The cells show critical mRNA processing defects with increasing ratios of improperly capped and non-polyadenylated mRNAs. Furthermore, specific repression of key inflammatory response pathway genes and FasL-mediated cell death are observed in this cell model. An exploratory assay to test if the cell model confers resistance to cytotoxic T-cell attack shows that chronic flavopiridol-induced transcription elongation defects can bestow a means of escape from an anti-tumor immune attack.
Flavopiridol-treated B16/F10 cells stably overexpressing the OVA gene were not susceptible to CD8-positive cytotoxic T cells, which have a selective toxicity towards OVA-expressing cells. Cells not pretreated with flavopiridol underwent major cell death, while parental B16/F10 that do not express the OVA antigen survived. It is important to remember that reduction in phosphoserine 2 and H3K36 trimethylation level on 25-nanomolar flavopiridol treatment does not guarantee a reduction in both phopsho-STAT1 and phospho-NF-kappaB level.

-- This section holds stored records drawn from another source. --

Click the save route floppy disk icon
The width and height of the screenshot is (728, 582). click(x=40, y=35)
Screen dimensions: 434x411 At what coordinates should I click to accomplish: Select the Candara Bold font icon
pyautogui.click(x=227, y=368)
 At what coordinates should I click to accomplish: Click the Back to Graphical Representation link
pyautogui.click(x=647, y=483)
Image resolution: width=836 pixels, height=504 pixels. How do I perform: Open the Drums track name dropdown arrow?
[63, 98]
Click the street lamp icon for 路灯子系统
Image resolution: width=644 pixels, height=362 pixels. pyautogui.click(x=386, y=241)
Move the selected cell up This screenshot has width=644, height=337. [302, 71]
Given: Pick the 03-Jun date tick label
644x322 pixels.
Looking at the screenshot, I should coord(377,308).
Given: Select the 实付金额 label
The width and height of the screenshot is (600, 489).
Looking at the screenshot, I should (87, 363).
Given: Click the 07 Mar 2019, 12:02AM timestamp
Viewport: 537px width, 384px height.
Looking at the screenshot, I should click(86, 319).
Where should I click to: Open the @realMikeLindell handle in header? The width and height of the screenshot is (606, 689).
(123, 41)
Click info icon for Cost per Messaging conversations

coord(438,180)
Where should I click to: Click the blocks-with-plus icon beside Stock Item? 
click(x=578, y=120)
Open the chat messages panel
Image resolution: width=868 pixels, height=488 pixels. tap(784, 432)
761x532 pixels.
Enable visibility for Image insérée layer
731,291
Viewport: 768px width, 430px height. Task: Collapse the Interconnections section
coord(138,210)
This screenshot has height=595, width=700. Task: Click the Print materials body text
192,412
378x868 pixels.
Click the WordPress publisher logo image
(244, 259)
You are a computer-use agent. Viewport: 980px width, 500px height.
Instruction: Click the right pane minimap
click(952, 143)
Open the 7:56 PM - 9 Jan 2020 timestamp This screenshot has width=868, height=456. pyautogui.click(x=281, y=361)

Each mouse carcinoma line is unique, and JAK1 and CCNT1 may rescue the effect of flavopiridol. Additionally, this model can be used in vivo to monitor the resistance offered by TEdeff cancers against innate and adaptive anti-tumor immune responses. For example, anti-asialo treatments could be used to regulate the activity of NK cells, and immune checkpoint therapy could be administered to TEdeff tumor-bearing mice.
The tumor-infiltrating lymphocyte, or TIL, load is an indicator of success in immunotherapy. Our model has paved the way for us to explore the extent of activation and exhaustion of TILs in the TEdeff cancer microenvironment both before and after immunotherapy.